Compassionate Homicide

Publication Title

Washington University Law Review

Abstract

Ample psychological studies demonstrate that emotions provide reasons for action and are powerful drivers of a host of behaviors, including criminal acts. Studies further establish that experiencing intense emotions might impair actors’ judgment and decision-making, sometimes culminating in committing homicide.

Existing criminal law doctrines only partially correspond to these findings. They recognize mostly anger and fear as underlying the excuses of provocation, imperfect self-defense, and duress by mitigating murder charges to manslaughter or otherwise excusing offenders. Currently, however, no doctrine recognizes compassion as a basis for mitigation. Under existing laws, an actor who intentionally kills a terminally ill or severely disabled close family member, wholly out of compassion for the victim, commits the crime of murder. The actor’s motive to end the victim’s suffering is irrelevant for determining the scope of criminal responsibility.

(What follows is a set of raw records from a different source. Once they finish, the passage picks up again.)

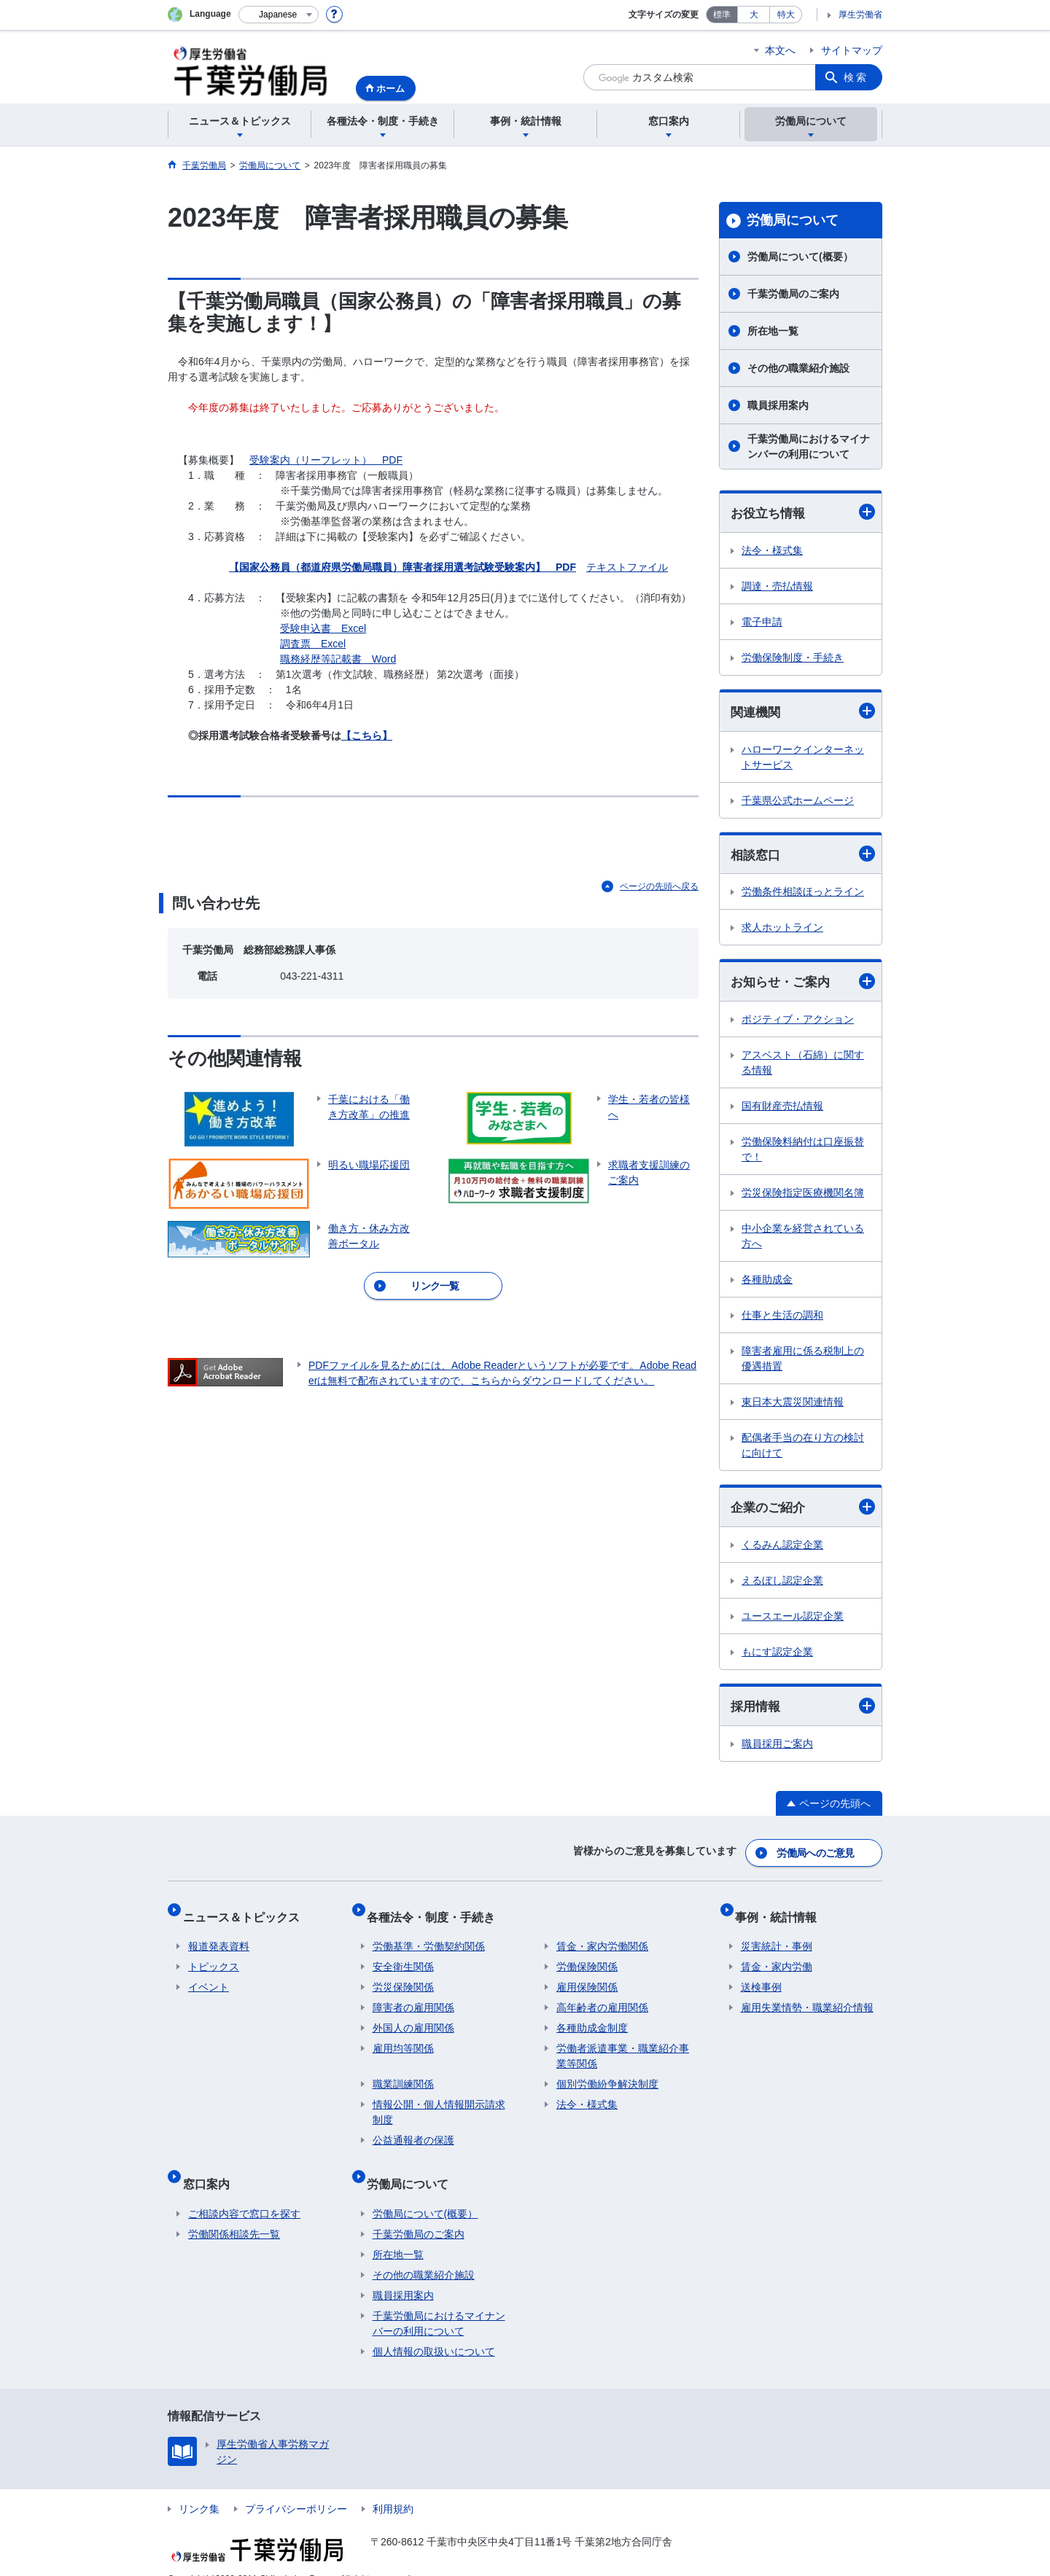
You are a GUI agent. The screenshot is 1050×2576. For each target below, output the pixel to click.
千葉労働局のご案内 (793, 294)
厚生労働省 (860, 14)
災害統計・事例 (776, 1937)
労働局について (793, 220)
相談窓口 (803, 856)
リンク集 (199, 2487)
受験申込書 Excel (323, 628)
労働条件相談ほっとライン (803, 895)
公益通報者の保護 (413, 2130)
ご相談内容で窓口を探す (244, 2192)
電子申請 (762, 622)
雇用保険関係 (587, 1977)
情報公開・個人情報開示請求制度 (439, 2102)
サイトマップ (851, 50)
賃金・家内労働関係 (602, 1937)
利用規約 (393, 2487)
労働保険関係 (587, 1957)
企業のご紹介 (803, 1512)
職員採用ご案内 (777, 1750)
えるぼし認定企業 (782, 1586)
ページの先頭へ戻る (659, 886)
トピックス (213, 1957)
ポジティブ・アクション (798, 1023)
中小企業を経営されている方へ (803, 1240)
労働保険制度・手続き (793, 658)
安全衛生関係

In recent years, legal scholars have developed a new field of study focusing on the interplay between law and the emotions, including among others, in the realm of criminal law. This Article contributes to existing literature in this area by suggesting that compassion is yet another emotion that may trigger certain actions. Advocating the adoption of a statutory affirmative defense that is grounded in compassion, this Article argues that recognizing this excuse is consistent with the rationales and reasoning underlying criminal law’s recognition of existing emotion-based excuses. This Article develops the theoretical and doctrinal bases for endorsing a compassion-based partial excuse by advancing three arguments. First, it contends that experiencing compassion towards a close family member might affect an actor’s judgment and decision-making, motivating them to kill. Second, it argues that from a policy-based perspective, recognizing a compassion-based excuse is normatively warranted because while the killing is neither justified nor fully excused, it is an understandable reaction given the circumstances the actor was facing. Third, this Article outlines some necessary constraints on the scope and limits of the partial excuse to ensure that it is applicable only in appropriate cases, where actors normatively deserve mitigation.